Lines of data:
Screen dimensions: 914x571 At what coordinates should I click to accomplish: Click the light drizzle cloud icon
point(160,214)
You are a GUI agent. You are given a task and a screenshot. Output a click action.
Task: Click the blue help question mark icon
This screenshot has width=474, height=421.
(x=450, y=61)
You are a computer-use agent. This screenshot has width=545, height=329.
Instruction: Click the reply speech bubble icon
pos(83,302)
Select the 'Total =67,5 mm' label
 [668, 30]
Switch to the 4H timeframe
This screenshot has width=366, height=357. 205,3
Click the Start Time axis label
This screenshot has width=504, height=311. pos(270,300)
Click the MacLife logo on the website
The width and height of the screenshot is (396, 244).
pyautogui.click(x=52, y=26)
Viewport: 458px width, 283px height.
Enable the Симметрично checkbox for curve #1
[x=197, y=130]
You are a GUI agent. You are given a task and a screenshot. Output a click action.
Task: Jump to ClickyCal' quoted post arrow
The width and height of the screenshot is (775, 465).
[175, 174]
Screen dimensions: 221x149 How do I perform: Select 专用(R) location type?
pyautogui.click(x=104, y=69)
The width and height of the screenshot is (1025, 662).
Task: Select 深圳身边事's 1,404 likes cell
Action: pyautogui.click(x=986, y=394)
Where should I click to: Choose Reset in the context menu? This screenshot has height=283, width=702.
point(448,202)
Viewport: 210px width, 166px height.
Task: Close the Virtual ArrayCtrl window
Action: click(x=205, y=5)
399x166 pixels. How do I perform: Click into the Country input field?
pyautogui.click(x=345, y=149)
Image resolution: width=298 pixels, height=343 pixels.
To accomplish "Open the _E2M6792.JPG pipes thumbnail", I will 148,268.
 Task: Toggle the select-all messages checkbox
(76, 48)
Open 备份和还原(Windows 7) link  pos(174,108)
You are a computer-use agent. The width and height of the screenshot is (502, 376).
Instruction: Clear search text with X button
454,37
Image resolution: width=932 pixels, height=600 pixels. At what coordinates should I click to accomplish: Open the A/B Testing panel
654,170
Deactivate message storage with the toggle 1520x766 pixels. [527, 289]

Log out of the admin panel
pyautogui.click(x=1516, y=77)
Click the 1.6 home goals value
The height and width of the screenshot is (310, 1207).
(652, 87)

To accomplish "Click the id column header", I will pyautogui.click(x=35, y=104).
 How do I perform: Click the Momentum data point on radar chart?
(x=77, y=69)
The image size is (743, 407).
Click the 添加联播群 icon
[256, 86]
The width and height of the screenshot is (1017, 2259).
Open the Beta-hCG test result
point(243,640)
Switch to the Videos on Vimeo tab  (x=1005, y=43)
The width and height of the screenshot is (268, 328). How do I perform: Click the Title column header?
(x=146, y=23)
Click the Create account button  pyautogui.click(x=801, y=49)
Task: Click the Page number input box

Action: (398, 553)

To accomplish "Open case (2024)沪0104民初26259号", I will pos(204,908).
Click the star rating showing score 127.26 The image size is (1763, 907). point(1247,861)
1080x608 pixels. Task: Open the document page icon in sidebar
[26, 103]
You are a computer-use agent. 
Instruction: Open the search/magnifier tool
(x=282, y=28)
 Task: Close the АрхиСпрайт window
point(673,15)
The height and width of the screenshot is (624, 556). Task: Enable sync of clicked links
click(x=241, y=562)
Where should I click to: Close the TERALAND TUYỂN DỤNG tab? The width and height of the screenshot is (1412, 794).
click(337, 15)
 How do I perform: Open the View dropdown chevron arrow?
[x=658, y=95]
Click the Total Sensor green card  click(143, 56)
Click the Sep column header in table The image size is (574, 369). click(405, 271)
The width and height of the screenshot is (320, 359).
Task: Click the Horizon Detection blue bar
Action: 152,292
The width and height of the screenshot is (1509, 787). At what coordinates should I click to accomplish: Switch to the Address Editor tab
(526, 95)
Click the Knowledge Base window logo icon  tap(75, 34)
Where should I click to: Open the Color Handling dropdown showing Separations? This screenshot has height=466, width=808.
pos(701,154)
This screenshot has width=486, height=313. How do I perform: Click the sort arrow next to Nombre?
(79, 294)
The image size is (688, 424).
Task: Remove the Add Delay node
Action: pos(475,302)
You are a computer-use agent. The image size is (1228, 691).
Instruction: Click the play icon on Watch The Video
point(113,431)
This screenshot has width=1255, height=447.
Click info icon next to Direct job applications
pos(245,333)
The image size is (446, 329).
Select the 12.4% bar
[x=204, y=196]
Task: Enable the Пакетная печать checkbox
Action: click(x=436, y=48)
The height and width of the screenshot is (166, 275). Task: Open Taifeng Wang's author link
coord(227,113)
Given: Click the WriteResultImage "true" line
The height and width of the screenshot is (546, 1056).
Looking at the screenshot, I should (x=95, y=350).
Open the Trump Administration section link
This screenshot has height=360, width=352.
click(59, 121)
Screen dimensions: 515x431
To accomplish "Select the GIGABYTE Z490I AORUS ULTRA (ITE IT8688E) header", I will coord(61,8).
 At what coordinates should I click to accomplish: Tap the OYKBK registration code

• [Task]: Reproduce these lines, swapping "icon" for "symbol" everywhere it occurs and leaving everything else untouched.

• [Written answer]:
Screen dimensions: 914x571 At what coordinates should I click to accomplish: Click the light drizzle cloud symbol
point(160,214)
You are a GUI agent. You are given a task and a screenshot. Output a click action.
Task: Click the blue help question mark symbol
This screenshot has width=474, height=421.
(x=450, y=61)
You are a computer-use agent. This screenshot has width=545, height=329.
Instruction: Click the reply speech bubble symbol
pos(83,302)
Select the 'Total =67,5 mm' label
 [668, 30]
Switch to the 4H timeframe
This screenshot has width=366, height=357. 205,3
Click the Start Time axis label
This screenshot has width=504, height=311. pos(270,300)
Click the MacLife logo on the website
The width and height of the screenshot is (396, 244).
pyautogui.click(x=52, y=26)
Viewport: 458px width, 283px height.
Enable the Симметрично checkbox for curve #1
[x=197, y=130]
You are a GUI agent. You are given a task and a screenshot. Output a click action.
Task: Jump to ClickyCal' quoted post arrow
The width and height of the screenshot is (775, 465).
[175, 174]
Screen dimensions: 221x149 How do I perform: Select 专用(R) location type?
pyautogui.click(x=104, y=69)
The width and height of the screenshot is (1025, 662).
Task: Select 深圳身边事's 1,404 likes cell
Action: pyautogui.click(x=986, y=394)
Where should I click to: Choose Reset in the context menu? This screenshot has height=283, width=702.
point(448,202)
Viewport: 210px width, 166px height.
Task: Close the Virtual ArrayCtrl window
Action: click(x=205, y=5)
399x166 pixels. How do I perform: Click into the Country input field?
pyautogui.click(x=345, y=149)
Image resolution: width=298 pixels, height=343 pixels.
To accomplish "Open the _E2M6792.JPG pipes thumbnail", I will 148,268.
 Task: Toggle the select-all messages checkbox
(76, 48)
Open 备份和还原(Windows 7) link  pos(174,108)
You are a computer-use agent. The width and height of the screenshot is (502, 376).
Instruction: Clear search text with X button
454,37
Image resolution: width=932 pixels, height=600 pixels. At what coordinates should I click to accomplish: Open the A/B Testing panel
654,170
Deactivate message storage with the toggle 1520x766 pixels. [527, 289]

Log out of the admin panel
pyautogui.click(x=1516, y=77)
Click the 1.6 home goals value
The height and width of the screenshot is (310, 1207).
(652, 87)

To accomplish "Click the id column header", I will pyautogui.click(x=35, y=104).
 How do I perform: Click the Momentum data point on radar chart?
(x=77, y=69)
The image size is (743, 407).
Click the 添加联播群 symbol
[256, 86]
The width and height of the screenshot is (1017, 2259).
Open the Beta-hCG test result
point(243,640)
Switch to the Videos on Vimeo tab  (x=1005, y=43)
The width and height of the screenshot is (268, 328). How do I perform: Click the Title column header?
(x=146, y=23)
Click the Create account button  pyautogui.click(x=801, y=49)
Task: Click the Page number input box

Action: (398, 553)

To accomplish "Open case (2024)沪0104民初26259号", I will pos(204,908).
Click the star rating showing score 127.26 The image size is (1763, 907). point(1247,861)
1080x608 pixels. Task: Open the document page symbol in sidebar
[26, 103]
You are a computer-use agent. 
Instruction: Open the search/magnifier tool
(x=282, y=28)
 Task: Close the АрхиСпрайт window
point(673,15)
The height and width of the screenshot is (624, 556). Task: Enable sync of clicked links
click(x=241, y=562)
Where should I click to: Close the TERALAND TUYỂN DỤNG tab? The width and height of the screenshot is (1412, 794).
click(337, 15)
 How do I perform: Open the View dropdown chevron arrow?
[x=658, y=95]
Click the Total Sensor green card  click(143, 56)
Click the Sep column header in table The image size is (574, 369). click(405, 271)
The width and height of the screenshot is (320, 359).
Task: Click the Horizon Detection blue bar
Action: 152,292
The width and height of the screenshot is (1509, 787). At what coordinates should I click to accomplish: Switch to the Address Editor tab
(526, 95)
Click the Knowledge Base window logo symbol  tap(75, 34)
Where should I click to: Open the Color Handling dropdown showing Separations? This screenshot has height=466, width=808.
pos(701,154)
This screenshot has width=486, height=313. How do I perform: Click the sort arrow next to Nombre?
(79, 294)
The image size is (688, 424).
Task: Remove the Add Delay node
Action: pos(475,302)
You are a computer-use agent. The image size is (1228, 691).
Instruction: Click the play symbol on Watch The Video
point(113,431)
This screenshot has width=1255, height=447.
Click info symbol next to Direct job applications
pos(245,333)
The image size is (446, 329).
Select the 12.4% bar
[x=204, y=196]
Task: Enable the Пакетная печать checkbox
Action: click(x=436, y=48)
The height and width of the screenshot is (166, 275). Task: Open Taifeng Wang's author link
coord(227,113)
Given: Click the WriteResultImage "true" line
The height and width of the screenshot is (546, 1056).
Looking at the screenshot, I should (x=95, y=350).
Open the Trump Administration section link
This screenshot has height=360, width=352.
click(59, 121)
Screen dimensions: 515x431
To accomplish "Select the GIGABYTE Z490I AORUS ULTRA (ITE IT8688E) header", I will coord(61,8).
 At what coordinates should I click to accomplish: Tap the OYKBK registration code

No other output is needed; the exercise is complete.